» Task prompt
Among the lines below, copy exactly those from the one with "Given: Click the Plotly logo icon" through the one with "Select English for", counting both ends.
——
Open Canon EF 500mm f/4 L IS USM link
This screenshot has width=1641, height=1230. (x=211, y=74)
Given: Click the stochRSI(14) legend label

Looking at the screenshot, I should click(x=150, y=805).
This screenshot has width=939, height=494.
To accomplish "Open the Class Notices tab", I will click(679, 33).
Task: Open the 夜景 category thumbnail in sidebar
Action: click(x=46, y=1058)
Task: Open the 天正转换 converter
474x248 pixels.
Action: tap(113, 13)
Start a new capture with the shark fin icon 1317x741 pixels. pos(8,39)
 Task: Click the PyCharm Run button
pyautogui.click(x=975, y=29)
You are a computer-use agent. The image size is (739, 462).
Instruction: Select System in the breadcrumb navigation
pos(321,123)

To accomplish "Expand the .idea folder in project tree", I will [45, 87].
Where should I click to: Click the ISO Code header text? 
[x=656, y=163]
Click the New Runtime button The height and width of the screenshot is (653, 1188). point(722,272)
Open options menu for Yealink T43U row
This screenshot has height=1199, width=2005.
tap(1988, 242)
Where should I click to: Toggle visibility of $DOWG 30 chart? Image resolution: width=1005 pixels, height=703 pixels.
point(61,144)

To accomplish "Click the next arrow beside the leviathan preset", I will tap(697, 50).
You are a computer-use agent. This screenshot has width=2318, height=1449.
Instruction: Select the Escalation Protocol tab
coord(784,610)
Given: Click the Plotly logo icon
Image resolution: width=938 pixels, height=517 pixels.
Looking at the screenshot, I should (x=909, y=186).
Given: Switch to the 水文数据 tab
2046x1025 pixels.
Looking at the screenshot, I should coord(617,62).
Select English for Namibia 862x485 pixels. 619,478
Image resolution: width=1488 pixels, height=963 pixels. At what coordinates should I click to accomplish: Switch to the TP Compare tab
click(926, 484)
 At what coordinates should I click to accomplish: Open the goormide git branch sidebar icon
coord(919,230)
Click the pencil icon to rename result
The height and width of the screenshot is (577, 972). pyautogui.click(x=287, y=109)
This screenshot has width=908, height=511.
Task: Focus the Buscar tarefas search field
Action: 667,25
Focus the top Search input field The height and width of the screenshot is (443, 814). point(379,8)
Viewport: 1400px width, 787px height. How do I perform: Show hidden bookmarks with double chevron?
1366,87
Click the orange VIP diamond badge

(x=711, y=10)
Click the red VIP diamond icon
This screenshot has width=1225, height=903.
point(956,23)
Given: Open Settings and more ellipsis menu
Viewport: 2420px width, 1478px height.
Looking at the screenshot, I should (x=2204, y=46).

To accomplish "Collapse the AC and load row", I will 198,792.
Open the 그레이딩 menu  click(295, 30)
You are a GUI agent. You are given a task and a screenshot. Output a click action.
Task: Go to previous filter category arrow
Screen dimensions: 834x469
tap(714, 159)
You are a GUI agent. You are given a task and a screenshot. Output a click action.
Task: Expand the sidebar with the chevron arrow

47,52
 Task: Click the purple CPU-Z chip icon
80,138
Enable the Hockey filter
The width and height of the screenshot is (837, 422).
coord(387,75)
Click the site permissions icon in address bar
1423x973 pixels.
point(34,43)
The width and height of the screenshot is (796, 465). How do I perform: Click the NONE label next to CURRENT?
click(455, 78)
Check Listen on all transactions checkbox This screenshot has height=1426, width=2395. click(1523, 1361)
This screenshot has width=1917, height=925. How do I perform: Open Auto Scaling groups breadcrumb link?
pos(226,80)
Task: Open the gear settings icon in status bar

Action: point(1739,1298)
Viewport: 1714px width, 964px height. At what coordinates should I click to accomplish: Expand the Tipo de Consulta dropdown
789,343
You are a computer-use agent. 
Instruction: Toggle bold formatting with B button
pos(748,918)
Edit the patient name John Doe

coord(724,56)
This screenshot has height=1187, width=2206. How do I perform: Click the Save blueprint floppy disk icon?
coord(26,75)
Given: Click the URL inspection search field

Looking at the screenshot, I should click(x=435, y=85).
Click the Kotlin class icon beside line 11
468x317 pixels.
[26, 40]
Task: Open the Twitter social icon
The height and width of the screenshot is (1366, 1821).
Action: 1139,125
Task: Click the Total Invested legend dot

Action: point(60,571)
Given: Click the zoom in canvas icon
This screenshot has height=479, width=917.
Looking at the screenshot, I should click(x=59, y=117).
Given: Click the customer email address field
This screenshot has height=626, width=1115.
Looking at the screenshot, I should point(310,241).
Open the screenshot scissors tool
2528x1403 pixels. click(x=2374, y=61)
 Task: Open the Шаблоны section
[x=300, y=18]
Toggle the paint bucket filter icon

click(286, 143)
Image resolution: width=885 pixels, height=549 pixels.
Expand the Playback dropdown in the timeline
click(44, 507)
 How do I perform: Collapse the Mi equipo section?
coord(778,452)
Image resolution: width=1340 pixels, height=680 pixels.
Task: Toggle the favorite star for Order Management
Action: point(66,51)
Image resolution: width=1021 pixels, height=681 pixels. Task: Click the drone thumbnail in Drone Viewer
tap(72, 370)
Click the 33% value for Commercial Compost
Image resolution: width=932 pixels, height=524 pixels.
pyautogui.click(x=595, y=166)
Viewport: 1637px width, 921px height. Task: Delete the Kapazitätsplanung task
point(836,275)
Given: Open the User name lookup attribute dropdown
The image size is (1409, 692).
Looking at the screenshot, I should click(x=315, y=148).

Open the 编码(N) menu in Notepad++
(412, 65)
——
» The completed task
Given: Click the Plotly logo icon
Image resolution: width=938 pixels, height=517 pixels.
Looking at the screenshot, I should (x=909, y=186).
Given: Switch to the 水文数据 tab
2046x1025 pixels.
Looking at the screenshot, I should coord(617,62).
Select English for Namibia 862x485 pixels. 619,478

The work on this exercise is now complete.